> Aim of the exercise:
Check each line of the material, and show the ones that include the word "pour".

> Extracted information:

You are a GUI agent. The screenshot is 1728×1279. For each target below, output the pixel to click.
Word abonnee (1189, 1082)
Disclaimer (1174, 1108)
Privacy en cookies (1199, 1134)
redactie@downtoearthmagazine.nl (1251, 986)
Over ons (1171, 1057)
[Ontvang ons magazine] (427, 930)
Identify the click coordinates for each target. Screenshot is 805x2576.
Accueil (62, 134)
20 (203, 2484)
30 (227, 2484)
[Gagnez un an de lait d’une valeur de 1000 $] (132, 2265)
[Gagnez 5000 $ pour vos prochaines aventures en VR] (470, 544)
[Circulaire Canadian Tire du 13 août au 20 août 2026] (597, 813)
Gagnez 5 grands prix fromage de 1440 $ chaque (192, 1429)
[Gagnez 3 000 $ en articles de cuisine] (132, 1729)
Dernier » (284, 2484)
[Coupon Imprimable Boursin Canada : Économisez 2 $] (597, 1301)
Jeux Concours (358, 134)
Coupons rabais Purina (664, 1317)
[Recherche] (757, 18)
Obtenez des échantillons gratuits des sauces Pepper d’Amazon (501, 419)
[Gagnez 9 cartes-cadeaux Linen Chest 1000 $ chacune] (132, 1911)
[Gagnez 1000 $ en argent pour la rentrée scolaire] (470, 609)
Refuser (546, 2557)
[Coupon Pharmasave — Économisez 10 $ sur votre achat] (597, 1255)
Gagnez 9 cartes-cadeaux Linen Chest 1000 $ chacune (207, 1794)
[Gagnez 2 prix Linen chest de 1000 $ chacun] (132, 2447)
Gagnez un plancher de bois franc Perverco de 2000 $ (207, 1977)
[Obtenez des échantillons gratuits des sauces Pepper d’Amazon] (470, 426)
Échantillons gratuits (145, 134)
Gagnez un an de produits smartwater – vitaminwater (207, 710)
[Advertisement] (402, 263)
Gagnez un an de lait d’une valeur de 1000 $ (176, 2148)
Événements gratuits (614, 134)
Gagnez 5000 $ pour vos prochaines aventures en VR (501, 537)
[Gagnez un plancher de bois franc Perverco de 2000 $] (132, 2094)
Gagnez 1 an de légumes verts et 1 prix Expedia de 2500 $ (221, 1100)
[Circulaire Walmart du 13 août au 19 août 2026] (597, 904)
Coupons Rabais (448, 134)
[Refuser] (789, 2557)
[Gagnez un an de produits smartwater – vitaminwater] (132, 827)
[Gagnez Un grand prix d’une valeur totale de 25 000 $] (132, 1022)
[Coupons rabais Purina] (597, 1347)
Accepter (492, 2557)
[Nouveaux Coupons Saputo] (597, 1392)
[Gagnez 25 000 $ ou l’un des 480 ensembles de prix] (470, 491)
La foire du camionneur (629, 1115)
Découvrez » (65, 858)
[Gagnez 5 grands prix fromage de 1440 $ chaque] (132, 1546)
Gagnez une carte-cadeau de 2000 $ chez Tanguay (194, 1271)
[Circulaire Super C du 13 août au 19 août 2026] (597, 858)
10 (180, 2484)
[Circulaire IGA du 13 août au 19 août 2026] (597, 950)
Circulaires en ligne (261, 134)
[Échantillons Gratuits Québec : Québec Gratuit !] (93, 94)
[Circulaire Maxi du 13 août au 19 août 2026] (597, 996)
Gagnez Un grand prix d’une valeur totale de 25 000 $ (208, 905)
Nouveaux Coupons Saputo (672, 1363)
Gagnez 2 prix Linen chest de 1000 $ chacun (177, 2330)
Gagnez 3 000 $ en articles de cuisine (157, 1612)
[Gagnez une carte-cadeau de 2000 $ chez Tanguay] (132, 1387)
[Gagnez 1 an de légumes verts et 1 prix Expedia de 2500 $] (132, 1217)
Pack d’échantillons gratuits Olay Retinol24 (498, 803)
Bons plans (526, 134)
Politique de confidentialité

> Response:
[Gagnez 5000 $ pour vos prochaines aventures en VR] (470, 544)
[Gagnez 1000 $ en argent pour la rentrée scolaire] (470, 609)
Gagnez 5000 $ pour vos prochaines aventures en VR (501, 537)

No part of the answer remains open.